Speaking Machines: the history of synthesizing speech
March 12, 2016 11:59 AM   Subscribe

Replicating the sound of human voices with any sort of control goes back to Vox Humana, one of the oldest organ stops, dating back at least as far as the late 1500's. Then there's a dip into the uncanny valley with Joseph Faber's Euphonia, before we got to Perfect Paul and beyond, to building custom voices. BBC's Radio 4 had a half-hour special on this topic, titled Klatt's Last Tapes - History of Speech Synthesis, and you can read more, plus a transcript, here.

After the Vox Humana, organ stop that very roughly mimicked the sound of a human voice, the next progression in a synthetic human voice came from trying to re-create how people spoke, with Wolfgang von Kempelen’s speaking machine that was started 1769. Von Kempelen is probably better known for his hoax, The (Mechanical) Turk that appeared to play chess on its own, but his speaking machine was very real. The '(relatively) simple but ingenious' design (PDF) was built as if it were re-creating key portions of a human head. In fact, the one key element that was said to be missing was a more realistic tongue. He wrote a book on his efforts (PDF, review of the German text in English), which lead to a number of people studying his work, including Sir Charles Wheatstone (Archive.org book preview), and at least one person who would improve upon his design.

That was a fellow German scholar, Joseph Faber. In dealing with an illness (imagined or otherwise), Faber found the Kempeler's book an inspiration, and created, destroyed, and re-created variations on the machine at least three times in the mid-1800s, with later iterations including the "stoney-eyed" mask of a female face with lips made of India rubber. Various news reports captured bits and pieces of the operations of the machine, including the 16 or 17 keys that lead to sounds which could be combined to imitate speech well enough that Phineas T. Barnum, looking for a fresh novelty, named the speaking automaton "Euphonia" and took it on a tour, which indirectly lead Melville Bell and his son Alexander Graham to work on speech synthesis (PDF).

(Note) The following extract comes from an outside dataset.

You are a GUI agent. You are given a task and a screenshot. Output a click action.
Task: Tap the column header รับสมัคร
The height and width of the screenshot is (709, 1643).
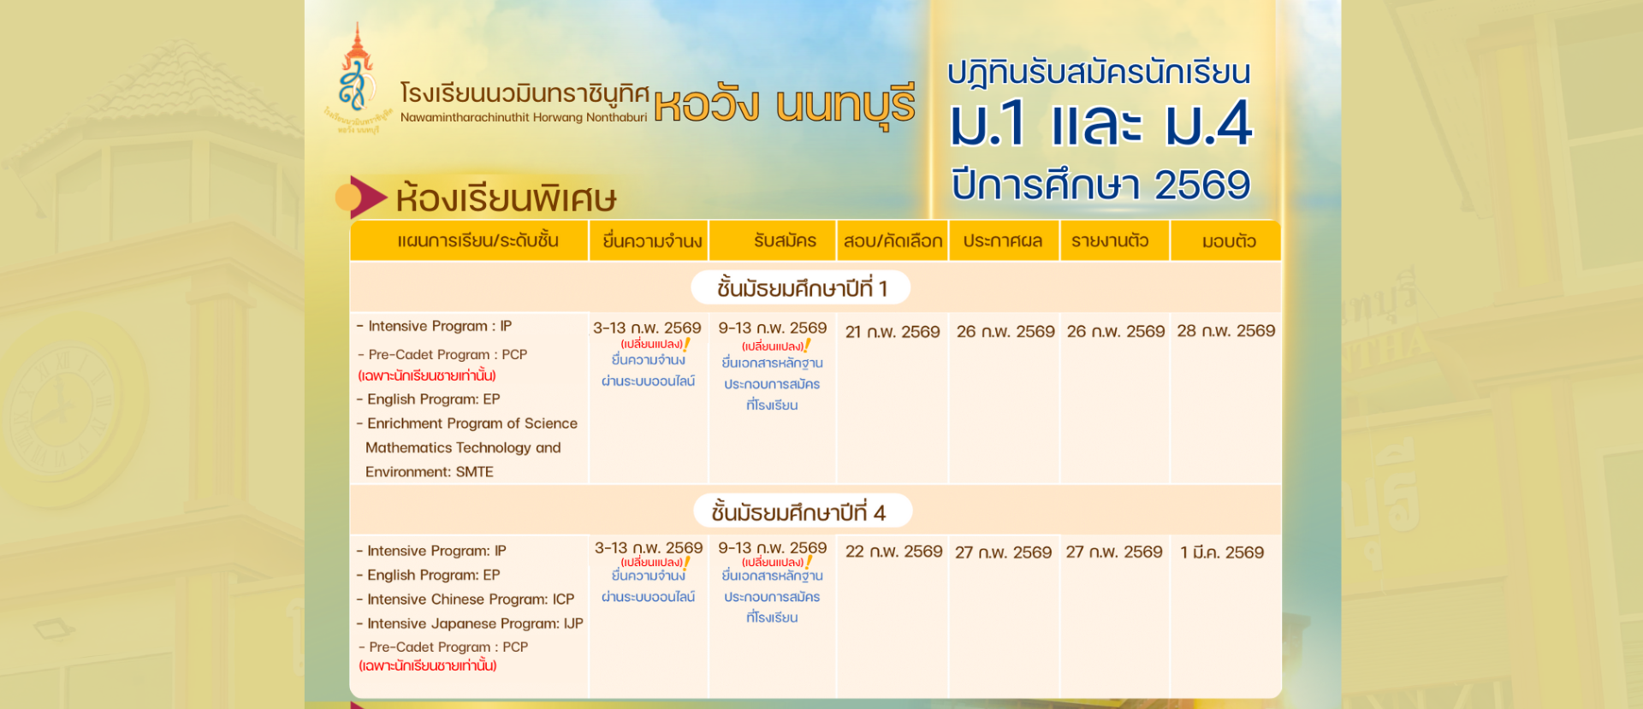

Bell was interested in "visible speech," which lead to the telephone, which in turn lead to Bell Labs, where the voder (short video clip; longer audio demonstration with still images) was developed in the 1930s, turning mechanical mimicry into electrical synthesis. The next major advances were made in the 1950s (.AU audio samples), with Walter Lawrence's Parametric Artificial Talker ("PAT") and Gunnar Fant's Orator Verbis Electris ("OVE I") having a few "conversations" at public conferences (no audio, only descriptions). Bell Labs continued to make progress, and there were others (.AU audio samples), and by the late 1980s, "the automatic conversion of English text to synthetic speech is presently being performed, remarkably well, by a number of laboratory systems and commercial devices" (PDF).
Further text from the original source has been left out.